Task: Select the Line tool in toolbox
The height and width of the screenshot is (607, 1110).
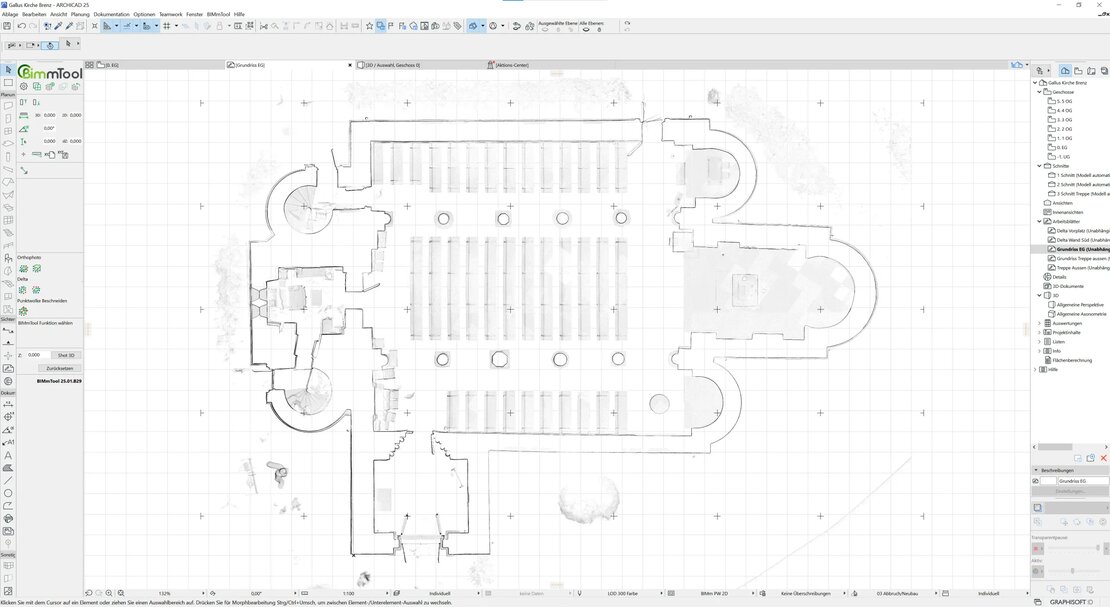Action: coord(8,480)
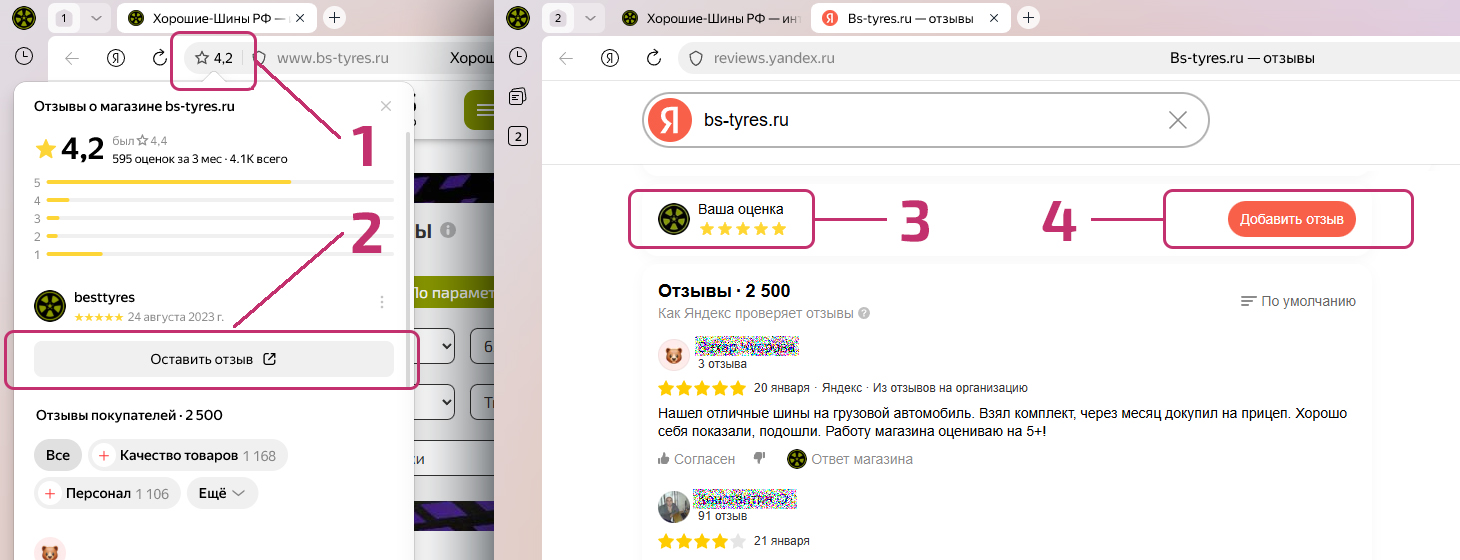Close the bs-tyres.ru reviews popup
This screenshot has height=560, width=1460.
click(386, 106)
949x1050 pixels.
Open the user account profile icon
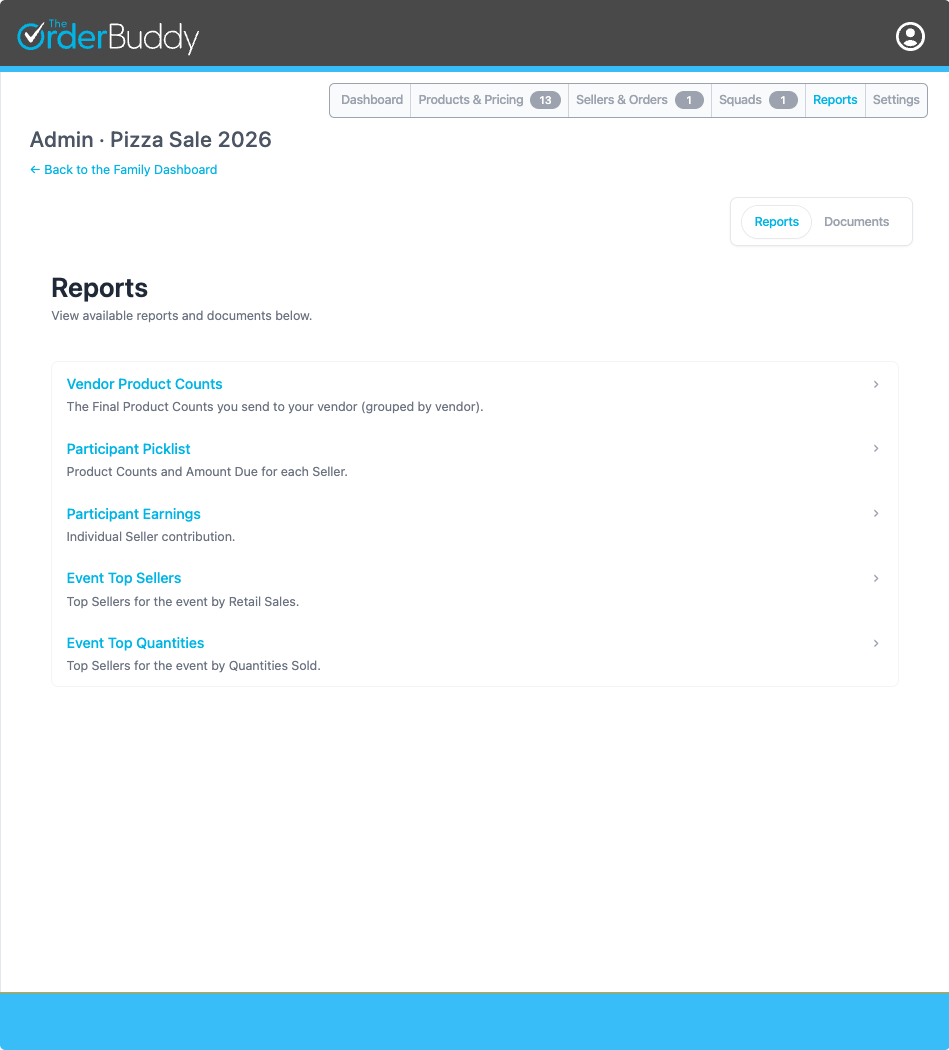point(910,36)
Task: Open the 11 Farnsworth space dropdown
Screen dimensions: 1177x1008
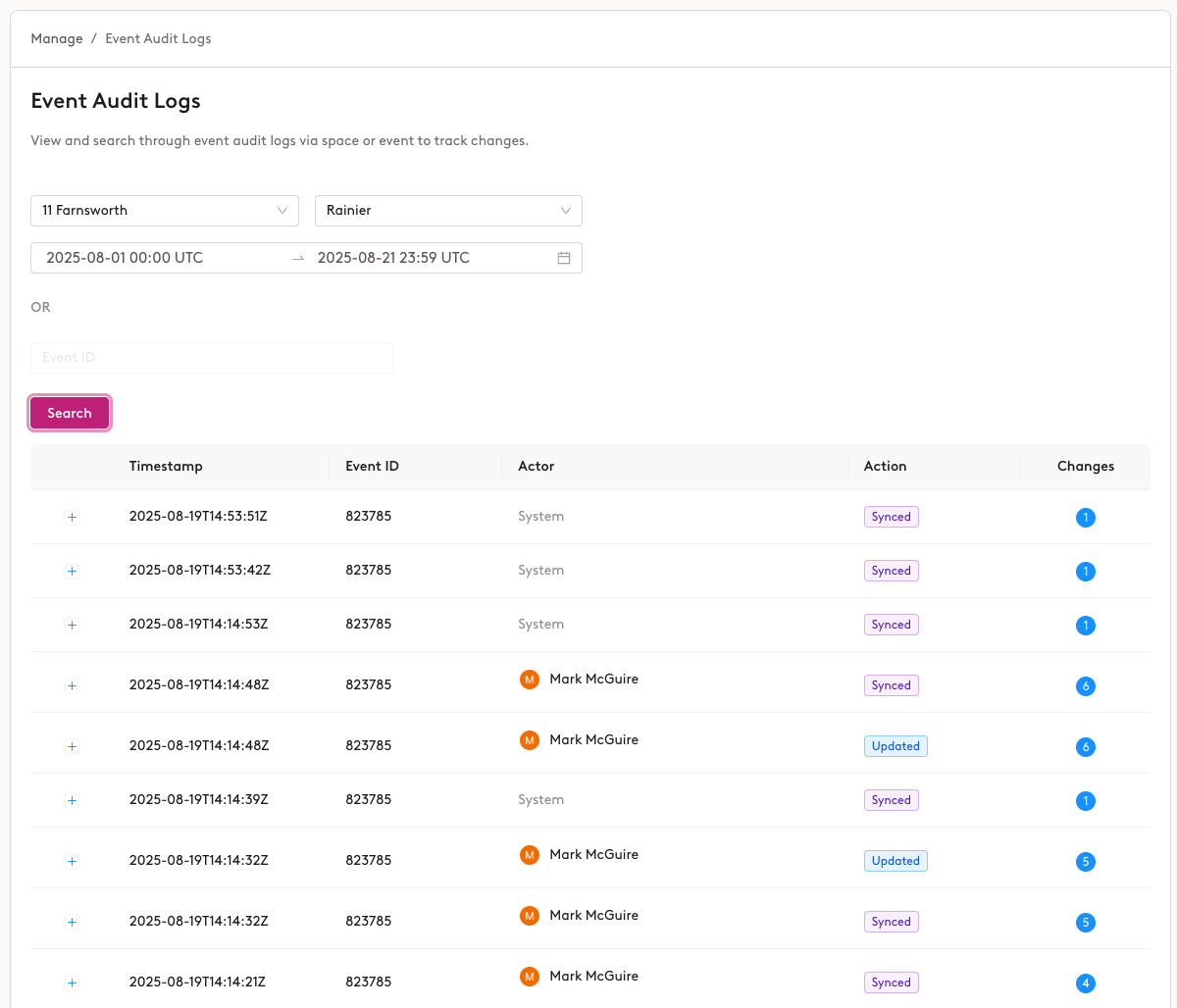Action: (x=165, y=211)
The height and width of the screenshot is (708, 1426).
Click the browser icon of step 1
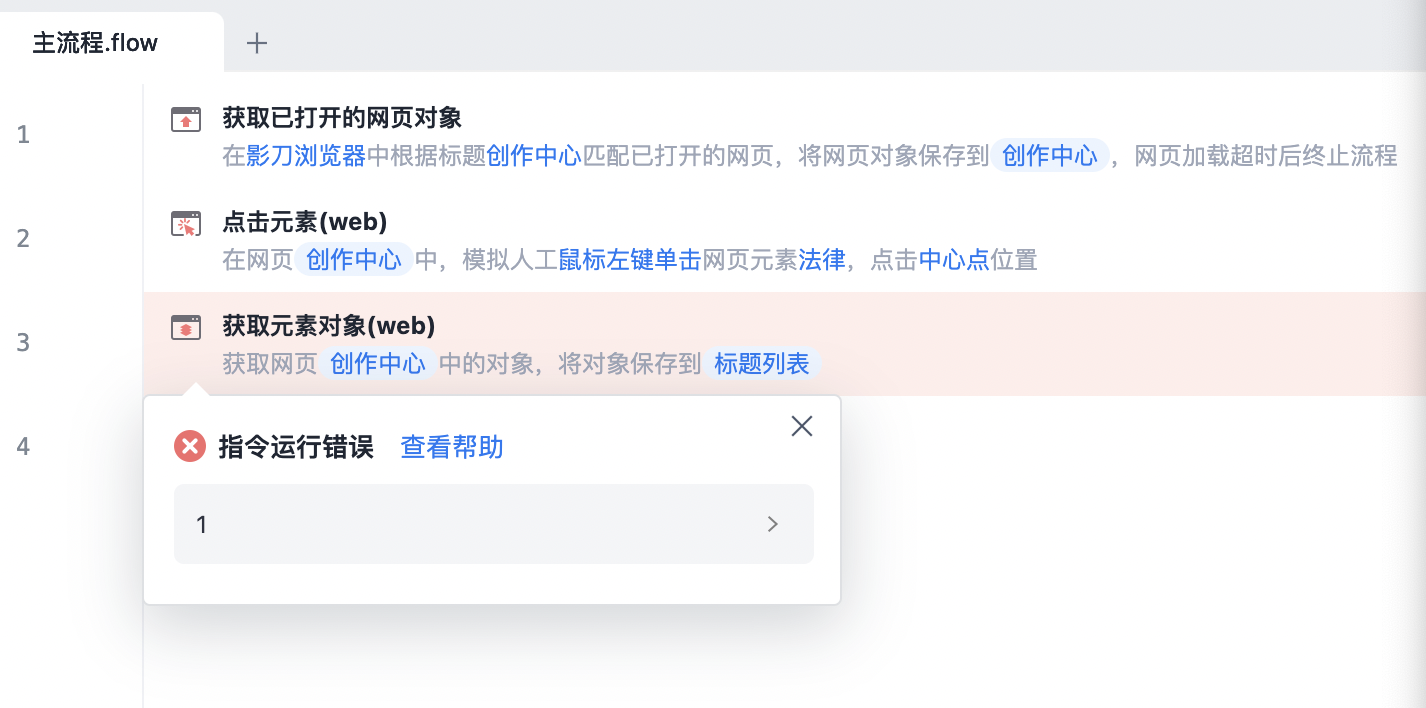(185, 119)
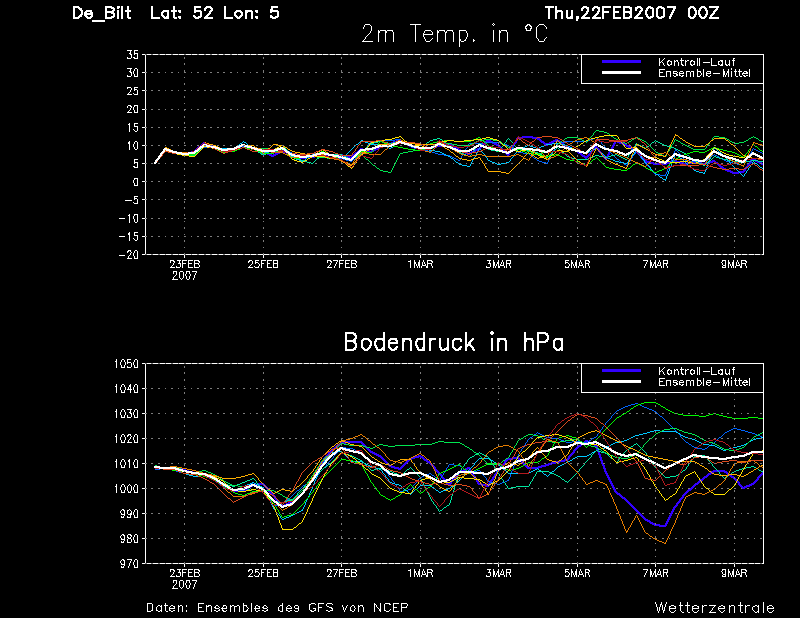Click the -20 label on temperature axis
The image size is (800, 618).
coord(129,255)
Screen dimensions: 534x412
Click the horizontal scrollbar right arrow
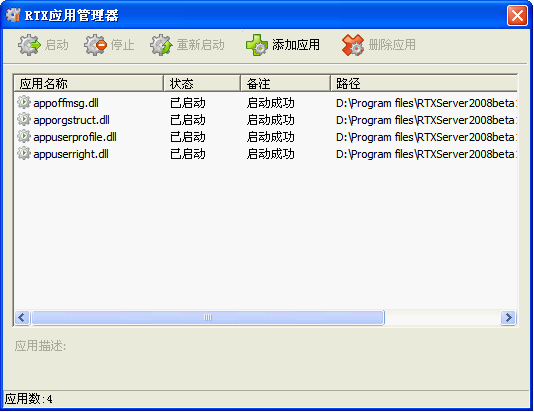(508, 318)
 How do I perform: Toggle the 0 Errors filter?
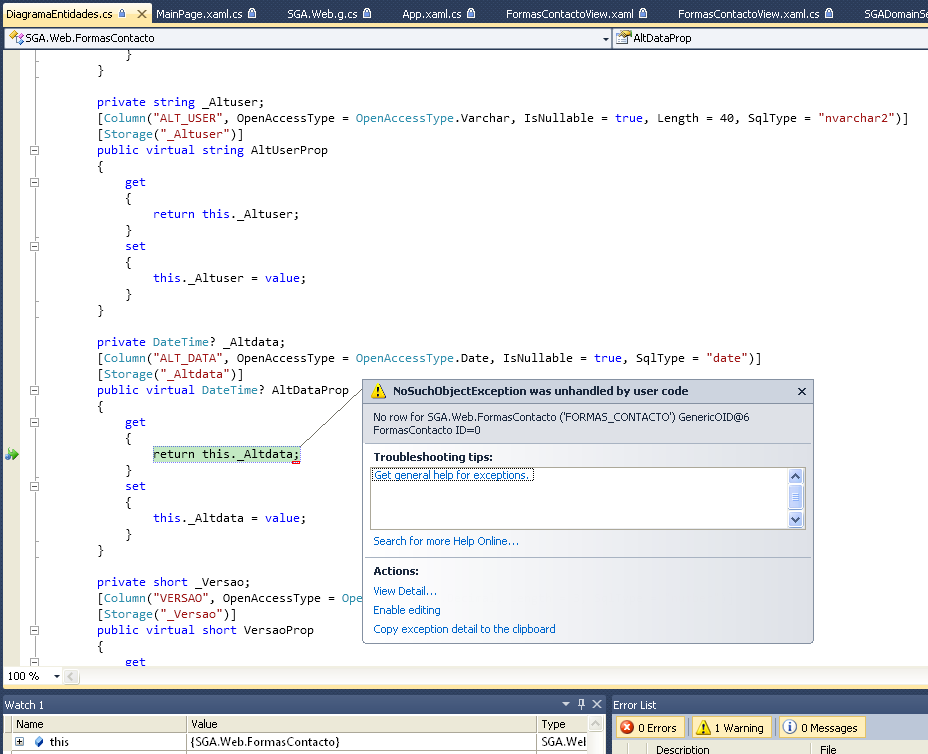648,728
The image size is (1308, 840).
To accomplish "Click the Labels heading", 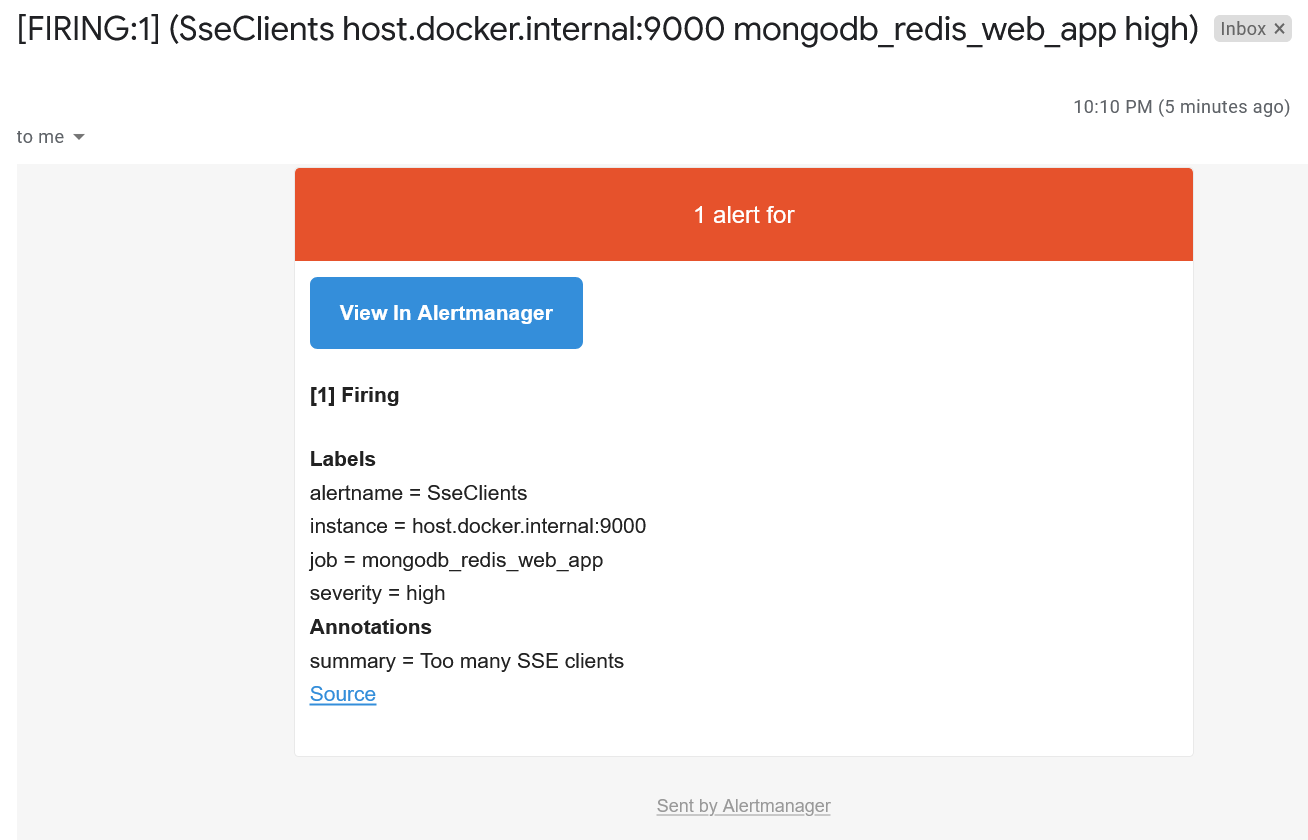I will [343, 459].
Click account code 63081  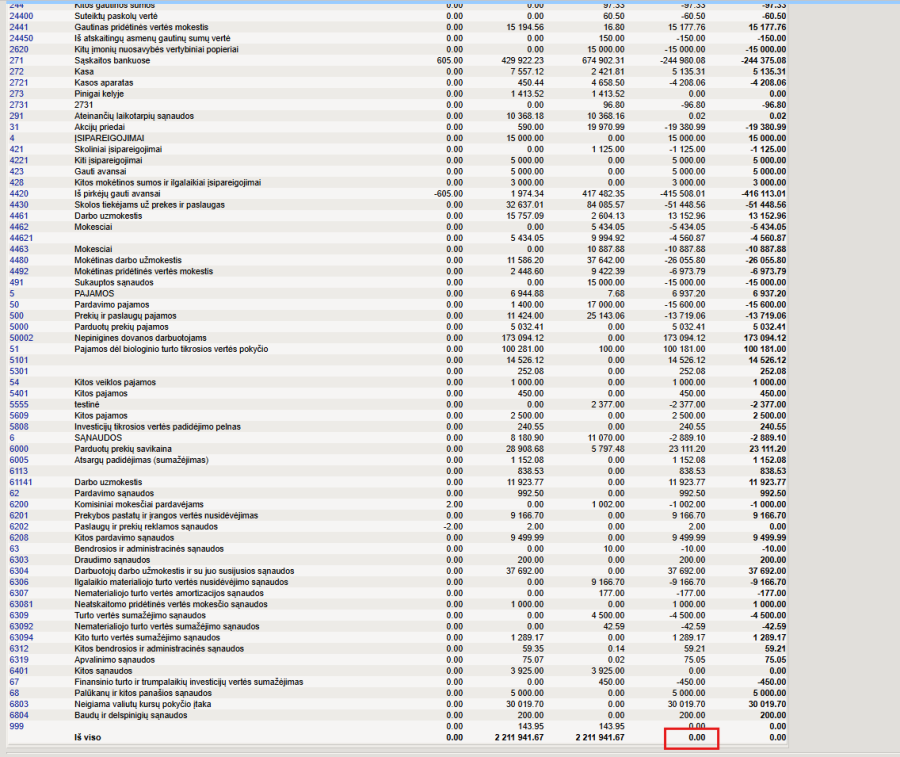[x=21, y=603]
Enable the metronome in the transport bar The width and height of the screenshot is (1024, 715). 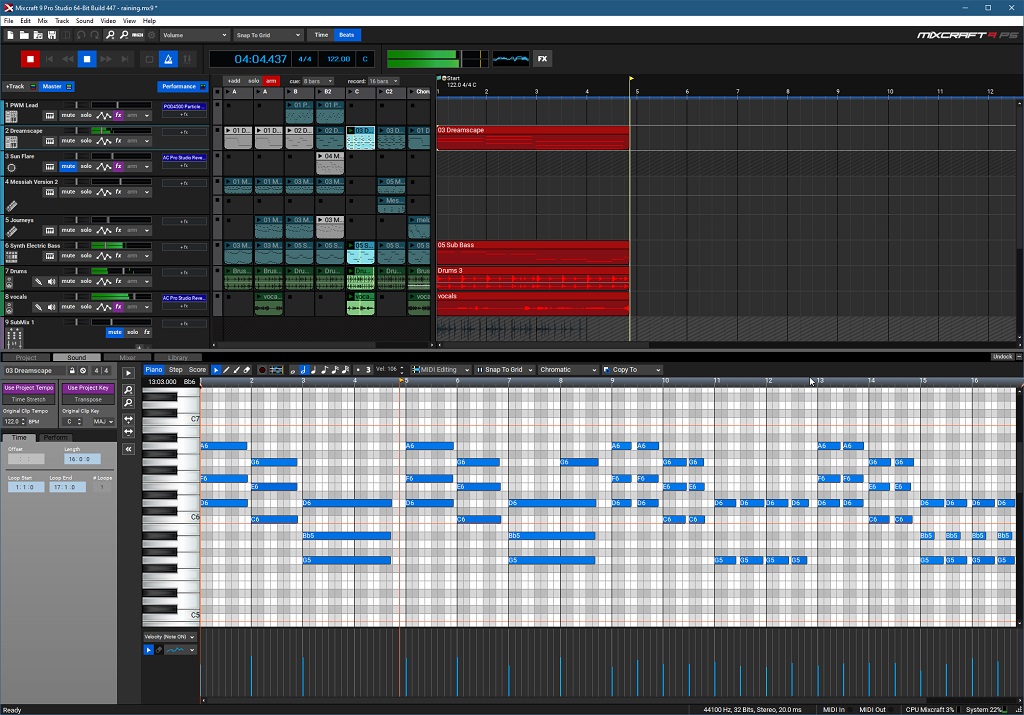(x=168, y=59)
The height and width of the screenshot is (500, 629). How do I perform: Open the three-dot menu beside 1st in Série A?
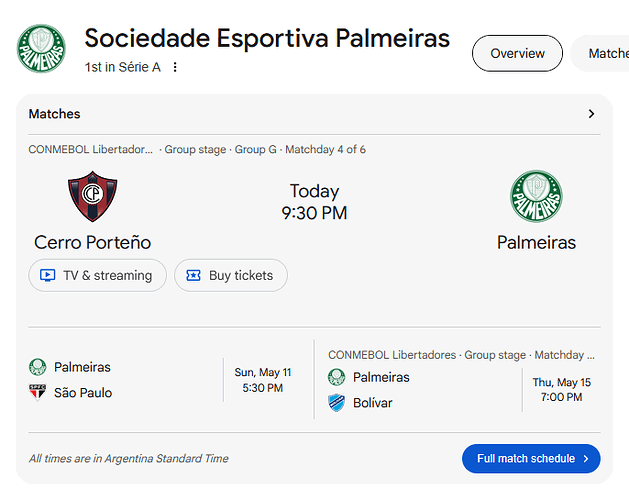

*-*-*

=== Exercise aim ===
Work through the entries above line by line, counting each one that includes the word "Task", and give the final number only.

=== Exercise answer ===
2